Google also recently introduced two new link attributes – rel=”sponsored” and rel=”ugc”. These can help Google differentiate between your priority pages and other content like comments and sponsored posts. Using one or more of these tags can help guide Google to the pages that really matter.
7. Consider the users
Last but certainly not least: always, always, always think like a user. What is the easiest solution for them? In your frenzy to follow strict best practice have you accidentally excluded pages people would actually search for? This won’t be the case with attributes like size. But for filters like brand or style, it very well could be.
Learn how to do keyword research like a boss so you’re aware of search volumes for queries related to different product attributes.

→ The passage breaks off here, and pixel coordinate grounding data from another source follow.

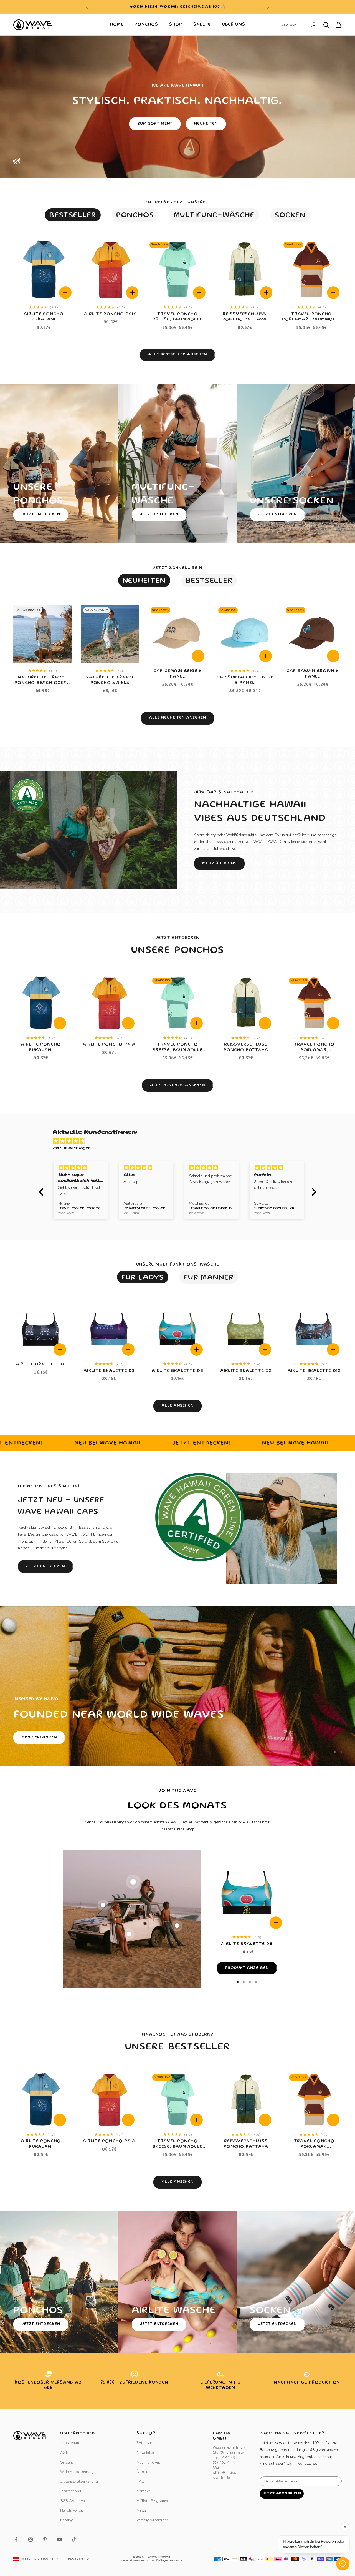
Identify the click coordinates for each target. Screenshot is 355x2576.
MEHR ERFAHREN (39, 1737)
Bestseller (72, 215)
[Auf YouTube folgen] (59, 2539)
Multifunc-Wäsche (214, 215)
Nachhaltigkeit (148, 2462)
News (141, 2510)
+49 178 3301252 (210, 7)
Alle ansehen (177, 1405)
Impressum (69, 2442)
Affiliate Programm (152, 2500)
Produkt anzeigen (247, 1968)
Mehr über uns (219, 863)
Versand (67, 2462)
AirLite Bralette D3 (109, 1371)
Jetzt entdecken (40, 514)
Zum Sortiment (155, 124)
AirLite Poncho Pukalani (44, 317)
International (70, 2491)
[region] (177, 1686)
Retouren (144, 2442)
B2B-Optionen (72, 2500)
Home (116, 25)
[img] (180, 1141)
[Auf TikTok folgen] (74, 2539)
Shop (175, 25)
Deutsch (289, 25)
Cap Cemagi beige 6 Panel (177, 673)
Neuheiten (206, 124)
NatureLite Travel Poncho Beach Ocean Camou (42, 681)
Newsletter (145, 2452)
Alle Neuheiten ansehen (177, 718)
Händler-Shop (71, 2510)
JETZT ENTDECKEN (159, 514)
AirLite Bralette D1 (41, 1365)
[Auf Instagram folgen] (30, 2539)
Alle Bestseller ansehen (177, 354)
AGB (64, 2452)
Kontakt (143, 2491)
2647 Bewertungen (71, 1148)
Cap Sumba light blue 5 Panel (245, 680)
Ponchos (146, 25)
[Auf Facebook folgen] (16, 2539)
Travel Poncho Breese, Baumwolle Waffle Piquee (177, 317)
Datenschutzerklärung (79, 2481)
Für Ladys (142, 1278)
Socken (290, 215)
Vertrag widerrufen (152, 2519)
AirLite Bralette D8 (177, 1371)
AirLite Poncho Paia (110, 314)
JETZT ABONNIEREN (281, 2493)
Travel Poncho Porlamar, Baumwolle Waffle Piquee (311, 317)
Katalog (66, 2519)
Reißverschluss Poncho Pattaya (244, 317)
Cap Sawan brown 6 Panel (312, 673)
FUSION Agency (169, 2560)
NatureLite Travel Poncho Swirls (110, 680)
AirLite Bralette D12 (314, 1371)
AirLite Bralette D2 (246, 1371)
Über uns (233, 25)
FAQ (140, 2481)
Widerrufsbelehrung (77, 2471)
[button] (42, 1192)
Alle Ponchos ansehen (177, 1085)
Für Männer (209, 1278)
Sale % (202, 25)
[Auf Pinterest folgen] (45, 2539)
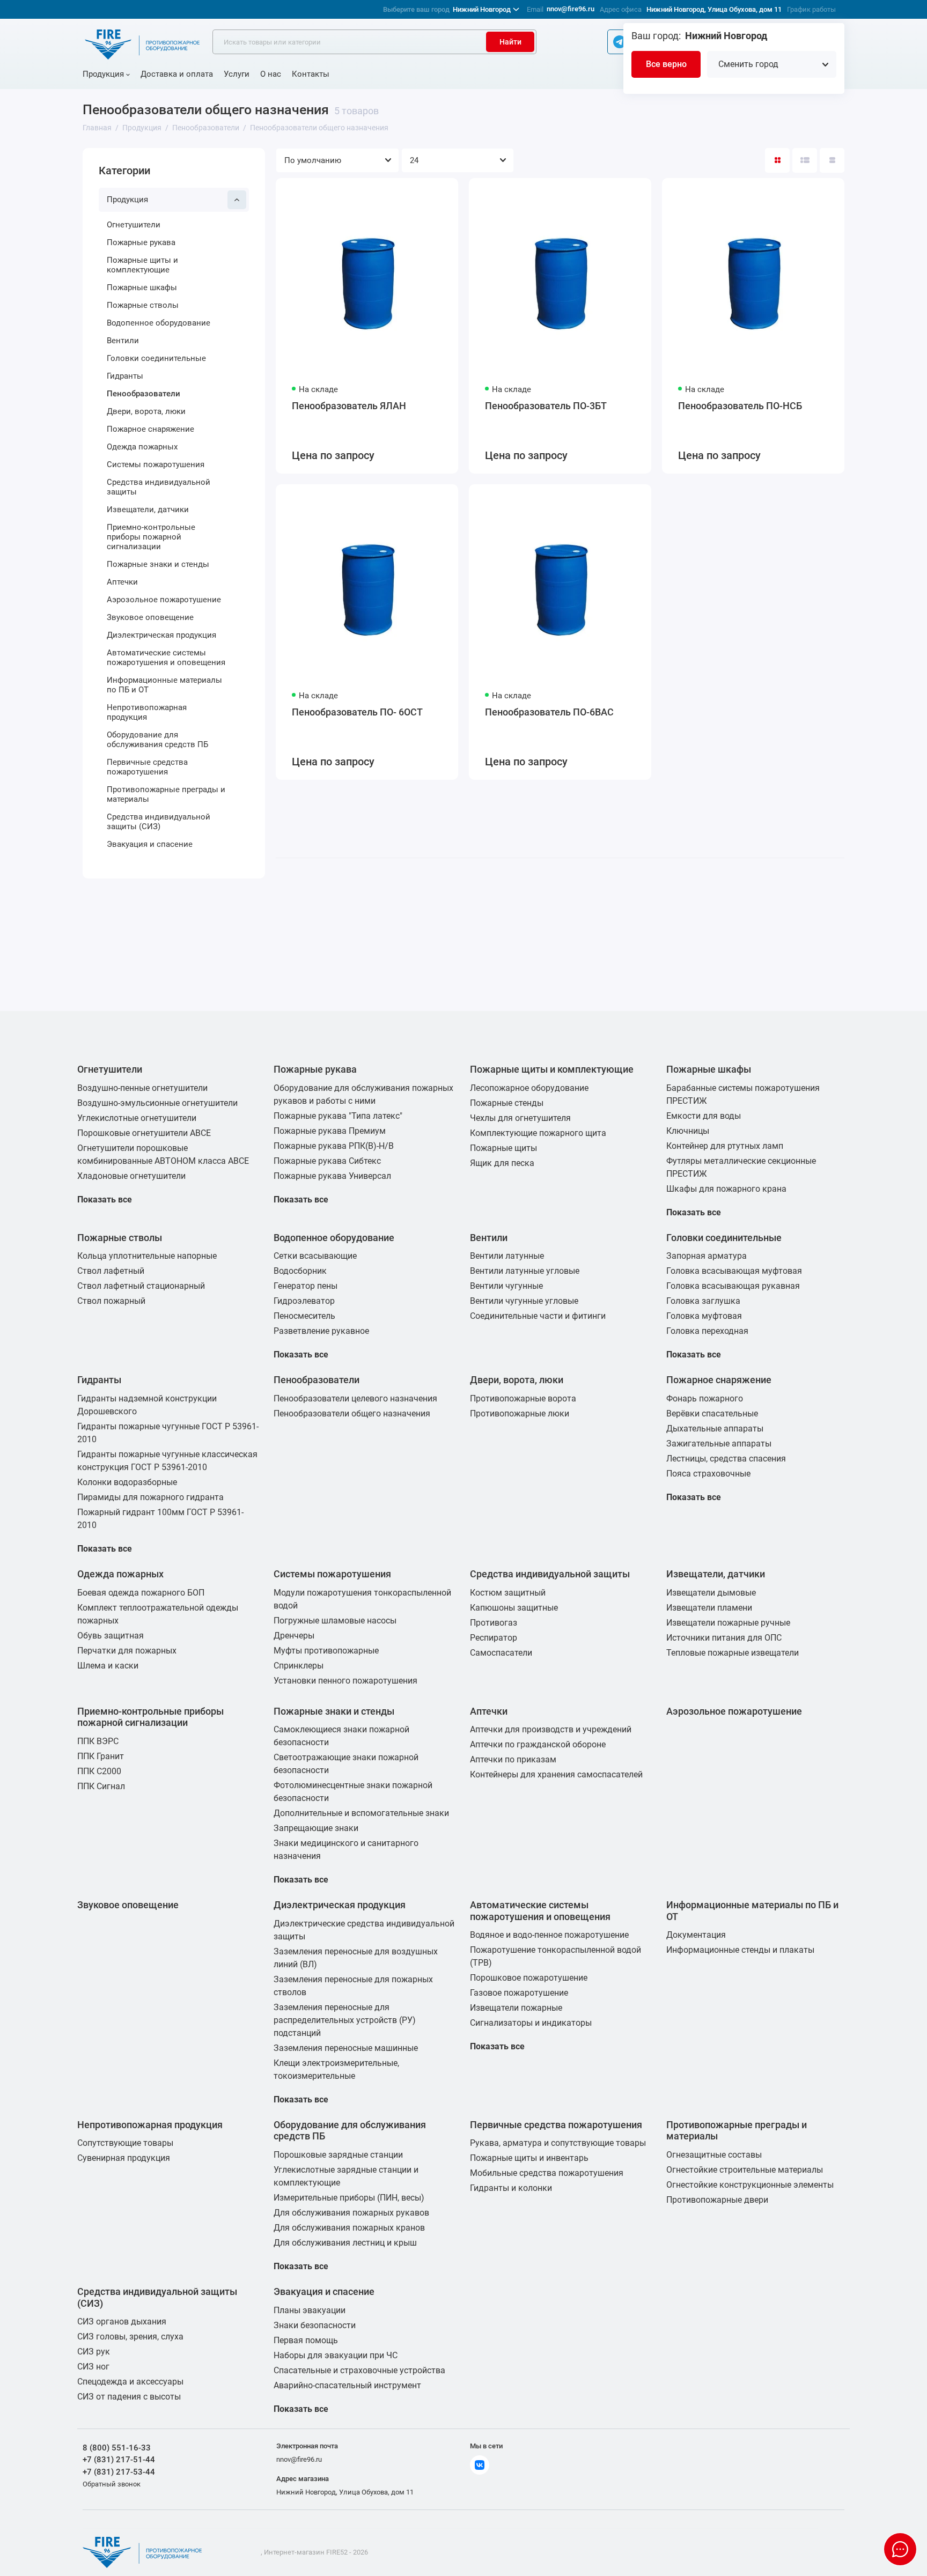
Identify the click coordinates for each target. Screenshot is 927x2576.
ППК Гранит (100, 1756)
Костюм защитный (508, 1593)
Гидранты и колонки (511, 2188)
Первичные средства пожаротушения (147, 767)
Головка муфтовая (704, 1316)
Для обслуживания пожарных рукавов (351, 2213)
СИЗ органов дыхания (121, 2321)
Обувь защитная (110, 1635)
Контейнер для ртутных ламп (724, 1146)
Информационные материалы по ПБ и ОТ (164, 685)
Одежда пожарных (142, 447)
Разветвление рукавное (321, 1331)
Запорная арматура (706, 1256)
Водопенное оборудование (158, 323)
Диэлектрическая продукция (161, 635)
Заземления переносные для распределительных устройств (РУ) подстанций (345, 2020)
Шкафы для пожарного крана (726, 1189)
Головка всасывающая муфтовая (734, 1271)
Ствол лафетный (110, 1271)
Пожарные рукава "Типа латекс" (338, 1116)
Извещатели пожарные (516, 2008)
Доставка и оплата (177, 74)
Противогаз (493, 1623)
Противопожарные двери (717, 2200)
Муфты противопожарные (326, 1650)
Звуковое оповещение (150, 617)
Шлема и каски (107, 1665)
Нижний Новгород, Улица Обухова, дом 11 (714, 9)
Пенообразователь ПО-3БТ (546, 405)
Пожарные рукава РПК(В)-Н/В (334, 1146)
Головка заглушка (703, 1301)
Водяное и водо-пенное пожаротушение (549, 1935)
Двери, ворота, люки (146, 411)
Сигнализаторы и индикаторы (531, 2023)
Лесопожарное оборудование (529, 1088)
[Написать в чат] (900, 2549)
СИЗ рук (93, 2351)
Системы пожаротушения (155, 464)
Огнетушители (133, 225)
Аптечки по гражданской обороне (538, 1744)
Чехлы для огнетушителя (520, 1118)
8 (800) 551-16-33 (117, 2448)
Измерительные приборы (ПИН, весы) (349, 2198)
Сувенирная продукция (123, 2158)
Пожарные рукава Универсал (332, 1176)
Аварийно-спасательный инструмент (347, 2385)
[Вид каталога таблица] (832, 160)
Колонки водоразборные (127, 1482)
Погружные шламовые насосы (335, 1620)
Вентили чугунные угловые (524, 1301)
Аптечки (122, 582)
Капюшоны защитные (514, 1608)
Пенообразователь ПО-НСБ (740, 405)
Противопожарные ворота (523, 1398)
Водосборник (300, 1271)
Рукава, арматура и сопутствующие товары (558, 2143)
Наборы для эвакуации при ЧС (336, 2355)
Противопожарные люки (519, 1413)
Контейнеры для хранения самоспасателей (556, 1774)
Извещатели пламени (709, 1608)
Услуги (236, 74)
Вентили (123, 340)
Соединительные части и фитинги (538, 1316)
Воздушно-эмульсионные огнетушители (157, 1103)
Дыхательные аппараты (714, 1428)
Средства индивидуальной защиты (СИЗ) (158, 821)
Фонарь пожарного (704, 1398)
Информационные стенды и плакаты (740, 1950)
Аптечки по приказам (513, 1759)
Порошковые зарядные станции (338, 2155)
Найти (510, 42)
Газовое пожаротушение (519, 1993)
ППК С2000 (99, 1771)
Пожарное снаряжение (150, 429)
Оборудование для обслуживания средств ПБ (157, 739)
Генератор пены (305, 1286)
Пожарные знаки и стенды (158, 564)
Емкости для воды (703, 1116)
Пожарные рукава (141, 242)
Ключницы (687, 1131)
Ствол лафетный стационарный (141, 1286)
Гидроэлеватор (304, 1301)
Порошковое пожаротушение (528, 1978)
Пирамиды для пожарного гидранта (150, 1497)
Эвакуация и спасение (150, 844)
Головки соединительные (156, 358)
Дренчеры (294, 1635)
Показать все (104, 1199)
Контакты (310, 74)
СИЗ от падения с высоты (129, 2397)
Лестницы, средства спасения (726, 1458)
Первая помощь (306, 2340)
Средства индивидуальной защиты (158, 487)
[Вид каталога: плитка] (777, 160)
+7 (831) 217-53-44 (119, 2472)
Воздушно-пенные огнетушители (142, 1088)
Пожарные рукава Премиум (330, 1131)
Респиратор (493, 1638)
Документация (696, 1935)
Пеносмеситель (304, 1316)
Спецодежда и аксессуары (130, 2381)
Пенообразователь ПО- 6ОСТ (357, 712)
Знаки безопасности (315, 2325)
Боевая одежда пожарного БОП (140, 1593)
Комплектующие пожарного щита (538, 1133)
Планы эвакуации (309, 2310)
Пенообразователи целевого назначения (355, 1398)
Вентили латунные (507, 1256)
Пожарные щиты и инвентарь (529, 2158)
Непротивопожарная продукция (147, 712)
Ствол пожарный (111, 1301)
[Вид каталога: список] (804, 160)
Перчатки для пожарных (126, 1650)
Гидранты (125, 376)
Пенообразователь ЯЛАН (349, 405)
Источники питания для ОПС (724, 1638)
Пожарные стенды (506, 1103)
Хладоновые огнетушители (131, 1176)
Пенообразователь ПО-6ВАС (549, 712)
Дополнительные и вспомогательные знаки (361, 1813)
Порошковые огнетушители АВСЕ (144, 1133)
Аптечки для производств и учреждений (550, 1729)
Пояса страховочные (708, 1473)
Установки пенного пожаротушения (345, 1680)
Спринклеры (298, 1665)
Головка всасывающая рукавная (733, 1286)
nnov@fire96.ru (570, 9)
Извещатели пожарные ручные (728, 1623)
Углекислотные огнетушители (136, 1118)
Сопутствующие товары (125, 2143)
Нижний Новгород (447, 9)
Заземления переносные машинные (346, 2048)
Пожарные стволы (143, 305)
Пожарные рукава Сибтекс (327, 1161)
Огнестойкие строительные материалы (744, 2170)
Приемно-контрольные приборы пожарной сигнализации (151, 536)
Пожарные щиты (503, 1148)
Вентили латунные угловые (524, 1271)
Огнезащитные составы (714, 2155)
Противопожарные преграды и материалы (166, 794)
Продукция (103, 74)
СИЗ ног (93, 2366)
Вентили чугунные (506, 1286)
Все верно (666, 64)
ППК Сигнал (101, 1786)
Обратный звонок (112, 2484)
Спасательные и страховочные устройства (359, 2370)
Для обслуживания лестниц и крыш (345, 2243)
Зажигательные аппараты (718, 1443)
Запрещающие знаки (316, 1828)
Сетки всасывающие (315, 1256)
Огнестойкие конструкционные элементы (750, 2185)
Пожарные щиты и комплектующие (142, 265)
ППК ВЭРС (98, 1741)
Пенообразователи (143, 393)
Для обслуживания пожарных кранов (349, 2228)
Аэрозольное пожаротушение (164, 599)
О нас (270, 74)
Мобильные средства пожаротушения (546, 2173)
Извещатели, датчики (148, 509)
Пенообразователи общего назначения (352, 1413)
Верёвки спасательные (712, 1413)
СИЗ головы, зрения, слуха (130, 2336)
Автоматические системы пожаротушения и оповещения (166, 657)
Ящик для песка (502, 1163)
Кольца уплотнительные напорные (147, 1256)
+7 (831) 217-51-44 (119, 2459)
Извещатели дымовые (711, 1593)
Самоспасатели (501, 1653)
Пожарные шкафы (142, 287)
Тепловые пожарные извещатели (732, 1653)
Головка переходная (707, 1331)
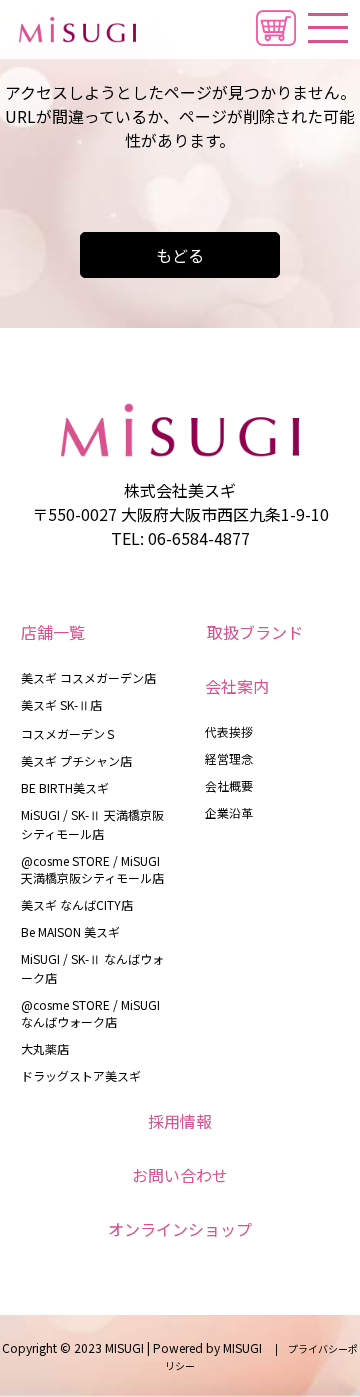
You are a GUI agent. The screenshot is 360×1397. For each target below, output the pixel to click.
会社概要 (229, 785)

For example, Target no doubt discovered a fairly high search volume for “mens graphic t shirts.” So instead of including it as a style attribute in one of their other T-shirt categories, they pulled it out and turned graphic tees into a different category. That allows them to capture the search traffic for graphic tees and create a better experience for the user.
When you encounter a situation where one of your faceted attributes has a high search volume or it can be filtered further (graphic tees can be filtered by trend), consider whether it belongs on a static landing page. Make your adjustments accordingly.
Also, set up your faceted navigation to make the user’s life easier. Add breadcrumbs to each page so the user can quickly return to where they were before. Double check for speed and functionality. Check for mobile functionality and appearance. And don’t give users the option of choosing filters that won’t actually return any products.
Continuously check your faceted navigation for issues and prioritize fixes. You’ll satisfy users and search engines without sacrificing one for the other. Build these processes into your system and you’ll be anticipating and correcting issues faster than you can hunt down a new T-shirt.